| AVS 54th International Symposium | |
| Surface Science | Friday Sessions |
| Session SS1-FrM |
| Session: | Surface Dynamics |
| Presenter: | K. Mitchell, University of British Columbia, Canada |
| Authors: | K. Mitchell, University of British Columbia, Canada A. Yazdi, University of British Columbia, Canada N. Ingle, University of British Columbia, Canada T. Tiedje, University of British Columbia, Canada |
| Correspondent: | Click to Email |
Under bombardment by a rastered 30keV Ga+ ion beam, a flat epitaxially grown Au surface is found to exhibit the well known sputter ripple instability as first observed by Bradley and Harper.1 These ripples exhibit a characteristic lateral length scale on the order of 100nm and a short-range RMS saturation height on the order of 10nm after receiving a fluence of approximately 1500 ions/nm2. The starting surface is grown under UHV at 350°C on a freshly cleaved mica substrate resulting in a 0.5µm film with flat areas up to 8µm2 having an RMS roughness of 0.5nm.
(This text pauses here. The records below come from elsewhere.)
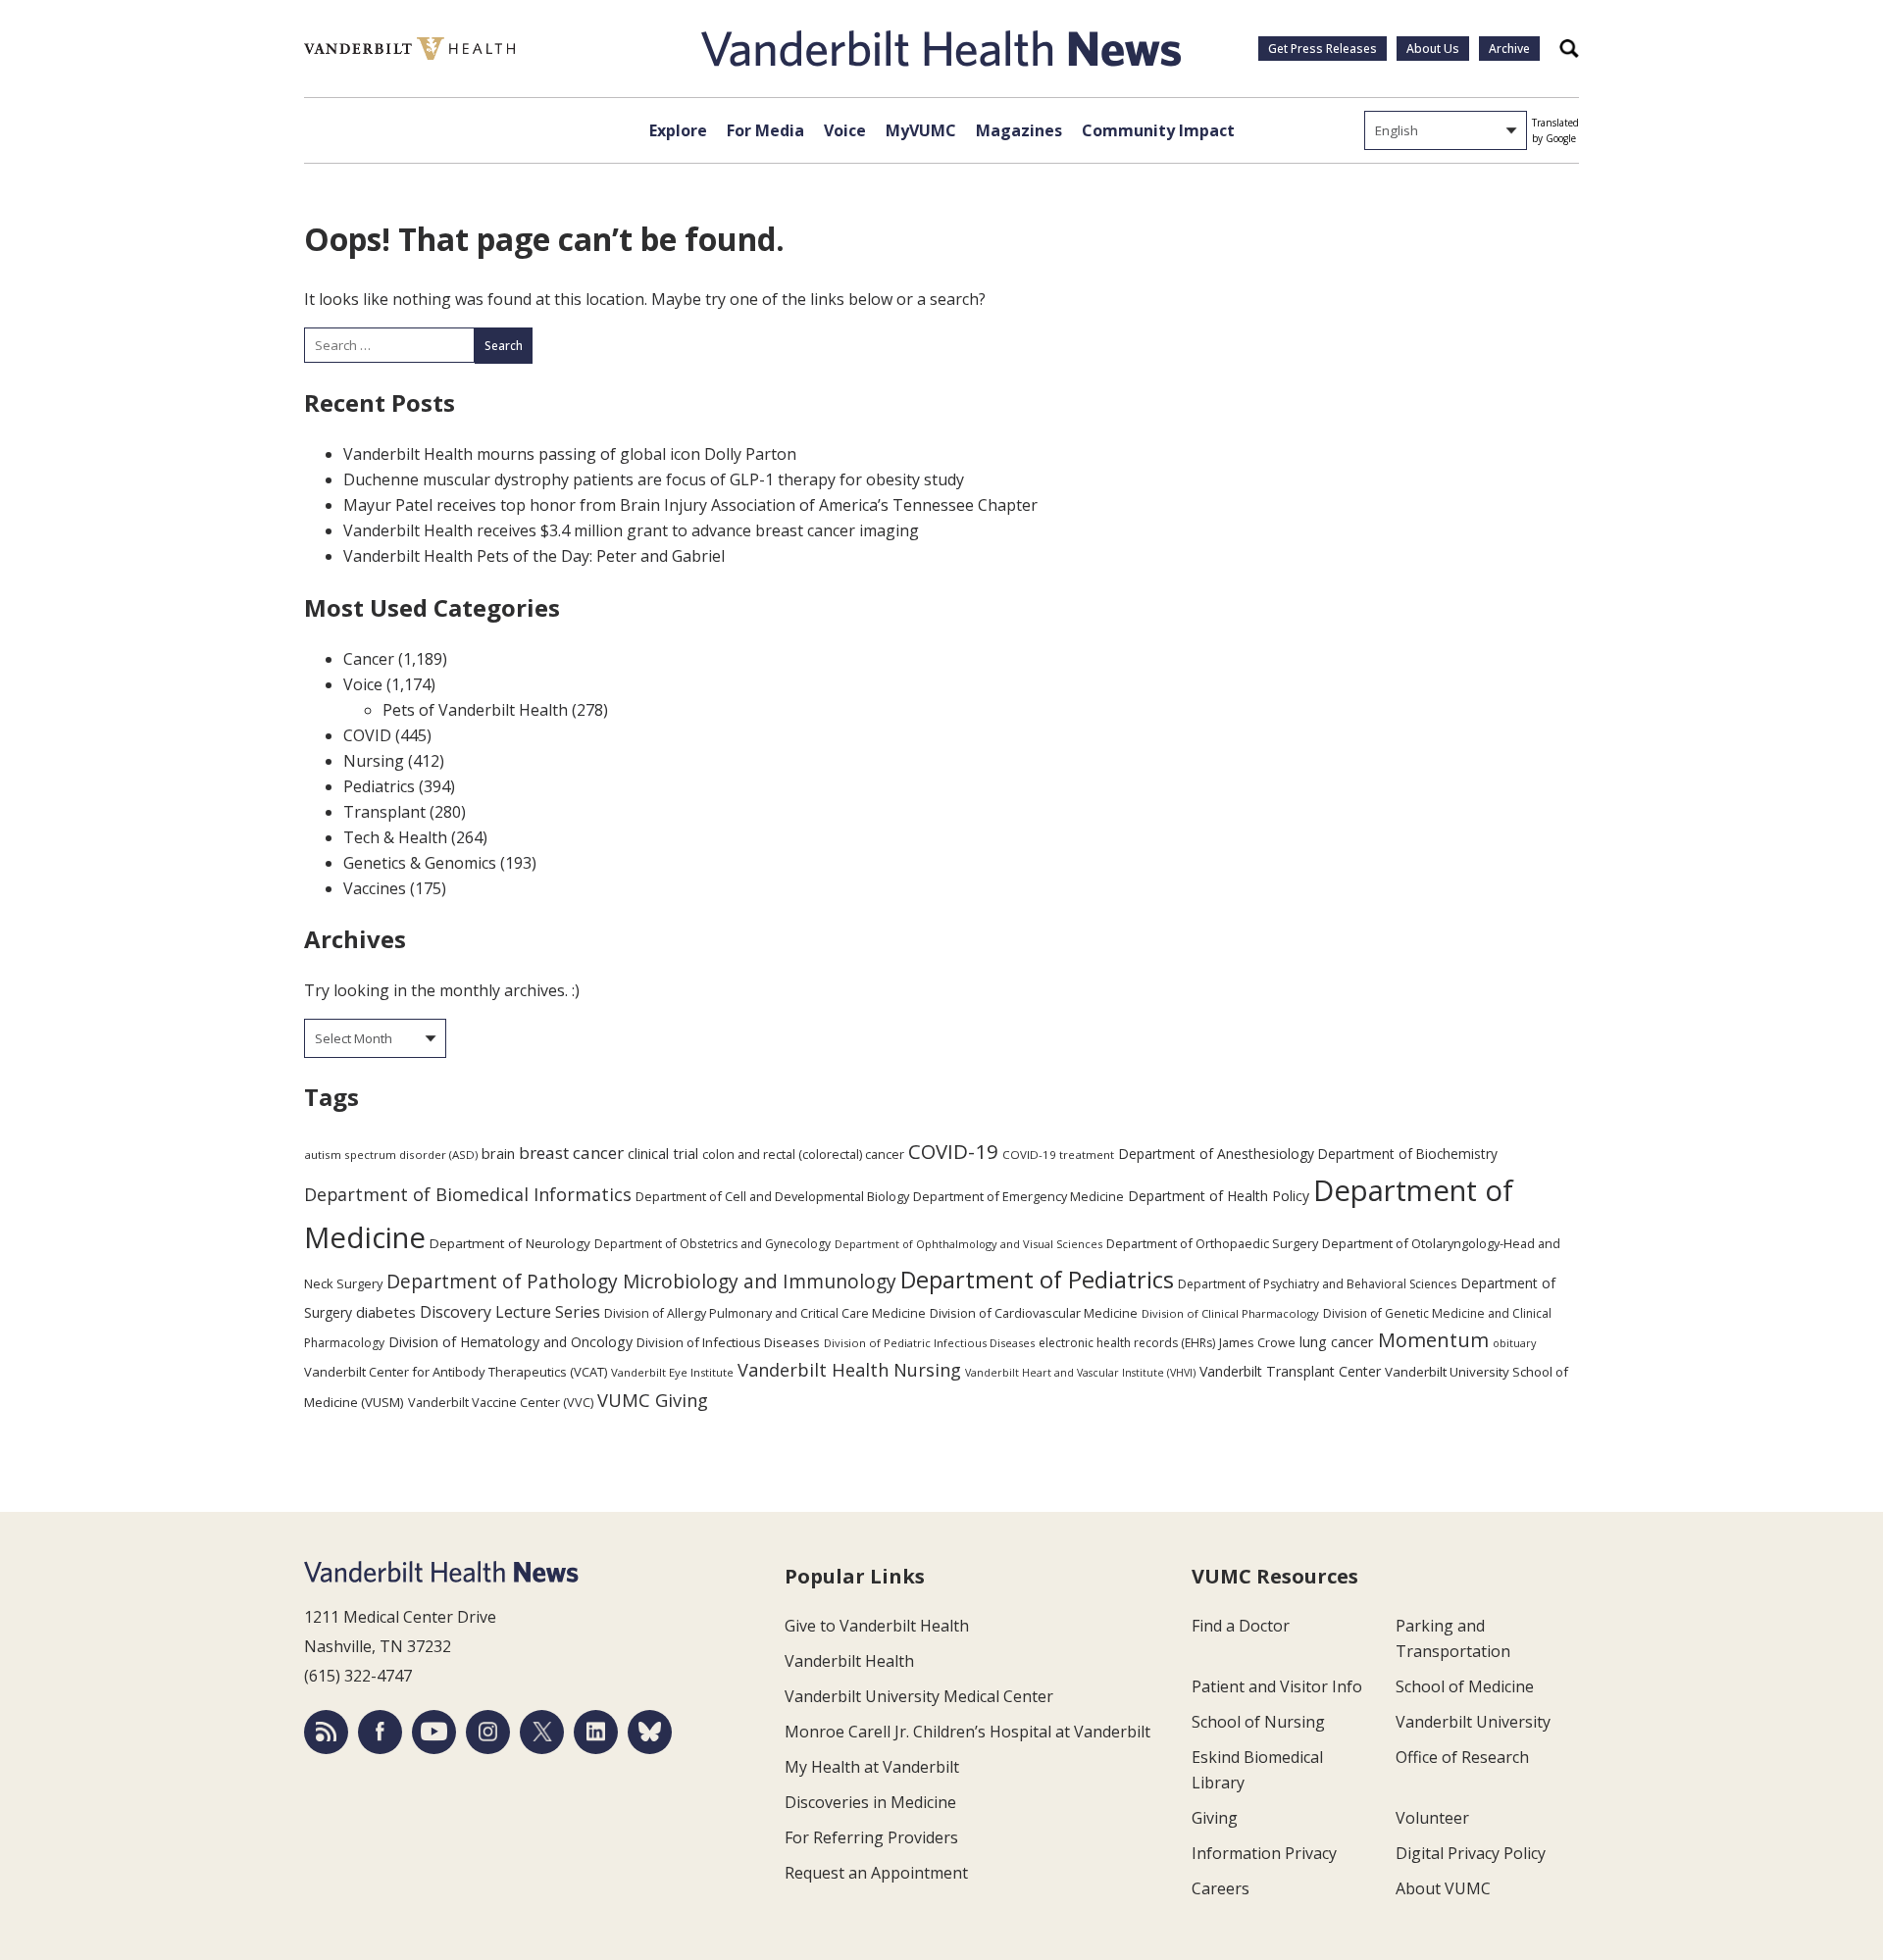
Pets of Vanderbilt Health (475, 710)
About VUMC (1443, 1888)
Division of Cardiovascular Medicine (1034, 1313)
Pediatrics (379, 786)
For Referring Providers (871, 1837)
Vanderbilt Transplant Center (1290, 1371)
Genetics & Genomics (419, 863)
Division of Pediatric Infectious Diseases (929, 1342)
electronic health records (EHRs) (1127, 1342)
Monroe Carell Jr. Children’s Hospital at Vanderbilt (967, 1731)
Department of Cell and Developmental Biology (772, 1196)
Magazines (1019, 130)
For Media (765, 130)
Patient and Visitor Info (1277, 1686)
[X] (542, 1732)
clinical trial (663, 1153)
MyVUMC (921, 130)
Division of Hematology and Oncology (510, 1341)
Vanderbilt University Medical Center (919, 1696)
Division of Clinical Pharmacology (1230, 1313)
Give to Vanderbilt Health (877, 1625)
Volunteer (1432, 1818)
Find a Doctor (1241, 1625)
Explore (678, 130)
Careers (1220, 1888)
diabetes (386, 1312)
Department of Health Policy (1218, 1195)
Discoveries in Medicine (870, 1802)
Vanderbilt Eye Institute (672, 1372)
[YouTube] (434, 1732)
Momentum (1433, 1340)
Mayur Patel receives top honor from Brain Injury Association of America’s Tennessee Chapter (690, 505)
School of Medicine (1465, 1686)
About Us (1432, 48)
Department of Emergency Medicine (1018, 1196)
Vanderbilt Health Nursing (849, 1370)
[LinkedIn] (596, 1732)
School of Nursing (1258, 1722)
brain (498, 1153)
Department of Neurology (510, 1243)
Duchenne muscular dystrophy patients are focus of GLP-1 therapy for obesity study (653, 479)
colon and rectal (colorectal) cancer (803, 1154)
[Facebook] (380, 1732)
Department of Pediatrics (1037, 1279)
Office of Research (1462, 1757)
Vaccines (374, 888)
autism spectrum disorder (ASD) (391, 1154)
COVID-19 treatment (1058, 1154)
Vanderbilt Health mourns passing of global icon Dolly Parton (569, 454)
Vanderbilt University (1473, 1722)
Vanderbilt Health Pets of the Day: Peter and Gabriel (534, 556)
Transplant (384, 812)
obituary (1514, 1342)
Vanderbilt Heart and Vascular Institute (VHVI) (1080, 1373)
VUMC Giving (652, 1399)
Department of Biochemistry (1408, 1153)
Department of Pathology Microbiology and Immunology (641, 1281)
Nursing (373, 761)
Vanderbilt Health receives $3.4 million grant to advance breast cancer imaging (631, 530)
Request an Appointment (876, 1873)
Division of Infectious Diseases (728, 1342)
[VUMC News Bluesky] (650, 1732)
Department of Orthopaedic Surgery (1212, 1243)
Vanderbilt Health (849, 1661)
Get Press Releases (1322, 48)
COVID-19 (953, 1151)
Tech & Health (395, 837)
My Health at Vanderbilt (872, 1767)
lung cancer (1336, 1341)
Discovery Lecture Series (510, 1312)
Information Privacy (1264, 1853)
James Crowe (1257, 1342)
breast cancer (571, 1152)
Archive (1509, 48)
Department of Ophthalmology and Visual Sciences (968, 1243)
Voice (845, 130)
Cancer (368, 659)
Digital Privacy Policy (1471, 1853)
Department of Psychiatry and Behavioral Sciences (1317, 1284)
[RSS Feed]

Accurate topography data are gathered using ex situ AFM on areas exposed to increasing ion fluence to track the increase in roughness associated with the pattern formation, while in situ SEM imaging is used to observe the dynamics before and after the ripples have formed. These experimental data are compared to 2D numerical solutions of a non-linear partial differential equation which captures the essential features of height saturation, characteristic length scale and parabolic ripple shape. A state of the art fourth-order "exponential time differencing" method as perfected by Kassam and Trefethen2 is used to advance the solution in time while high accuracy spectral methods are used to compute spatial derivatives. The equation is similar to the chaotic Kuramoto-Sivashinsky equation, but with an additional higher order non-linear term as derived by Castro and Cuerno.3 Like the Kuramoto-Sivashinsky equation, linear terms of competing stability set the initial characteristic length and growth rate, while the non-linear terms are responsible for the height saturation and the surface shape. The additional non-linear term causes an increase in the characteristic time, length and height scales after saturation has occurred. By adjusting the strength of the new non-linear term, the solutions can be tuned to match the morphology of the experimentally observed surface. The resulting equation parameters are then able to give information about the physical constants involved in the experiment.
1 Bradley, Harper, J. Vac. Sci. Technol. A 6,2390 (1988)
2 Kassam, Trefethen, SIAM J. Sci. Comp. 26, 1214 (2006)
3 Castro, Cuerno Phys. Rev. Lett. 94, 016102 (2005)